Yıllar önce Olivia ile arasında olan olay yüzünden bu işe biraz çekinerek de baksa onu tekrar görmek onu çok da heyecanlandırmaktadır..Babası artık emekli olmuştur bu olay ile ilgili kitap yazmasına pek de olumlu bakmamamktadır..Ona göre herkes yeterince acı çekmiştir...
Baştan sona kadar kitabı merak içinde katil kim diye okudum..Katili baştan tahmin ettim sandım ama yazar beni tam anlamı ile ters köşeye yatırdı..Ve çok etkileyici bir final...Her şey film gibiydi sanki film seyrediyordum..Bu kitabın tekrar basımını yapılamamsı çok büyük bir eksiklik...Bence bu kitabı herkes okuyabilmeli..Tavsiye ederim..
Kitap elimde uzun süre kaldı ama tamamen zamansızlıktan.
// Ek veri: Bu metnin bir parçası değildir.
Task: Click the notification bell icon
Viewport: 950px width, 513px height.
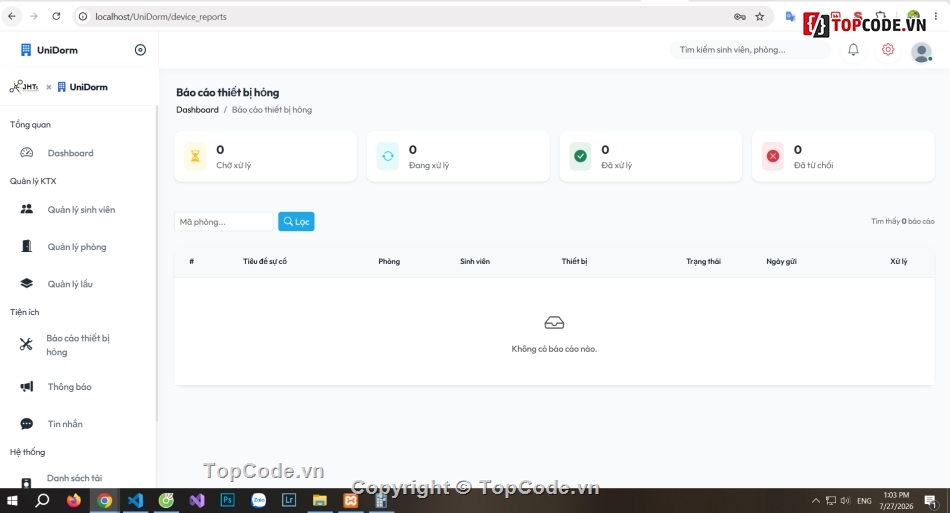Action: pyautogui.click(x=853, y=50)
Olivia 4 yaşındayken annesinin ölümüne şahit oluyor ki bir çocuğun bu travmanın etkisi ile şekillenen kişiliğini görüyoruz kitap boyunca. Üstelik katil olarak babasının tutuklanması da cabası. Olivia'ya bu zor zamanlarında yardım eden polis Frank de bu olayı kafasından atamaz. Frank'in oğlu Noah da aynı şekilde içten içe, bu olayla içinde bir bağ olduğuna inanır. Kendisi cinayetleri konu alan kitaplar yazar ve bu olaya da el atmak ister seneler sonra. Tabi Olivia ile aralarında bir çekim olur. Kız kesinlikle çok zorluydu, Noah çırpınıp durdu :)
Ama katilin beni şaşırttığını söyleyemeyeceğim. Çünkü bir yerde geçen konuşmada az çok sinyalleri veriyordu. Ayrıca cinayetin işlenme koşulları da tahminimi destekledi. Son sayfaların heyecanı çok iyiydi. Keşke sonunda Noah'ın kitabıyla ilgili bir şeyler de olsaydı. Kitapta en çok sevdiğim karakterdi kendisi :).
Kitabın başı oldukça etkileyici. Ancak öyle devam etmiyor. Bir kere onlar katile değil katil onlara geliyor. Oldukça sinir bozucu. Hiçbir şeyden haberleri yok. Hele sonu bir kere o sonda nasıl basit bir şeymiş gibi davranabildiler. Tuhaftı. Halbuki olaya psikolojik açıdan bakmaya çalışması gayet iyiydi. Sonunda ise tam tersini yapıp yüzeysel geçti. Katil ise tahmin edilebilir. Zaten delillerle katile götürülebilesi yok. Sadece tahmin işiydi. Yani bu kitapta katil kim sorusundan çok bir trajedinin, küçük bir çocukta bıraktığı etkiler anlatılmaya çalışılmış. Ancak bence bunda da pek iyi değildi.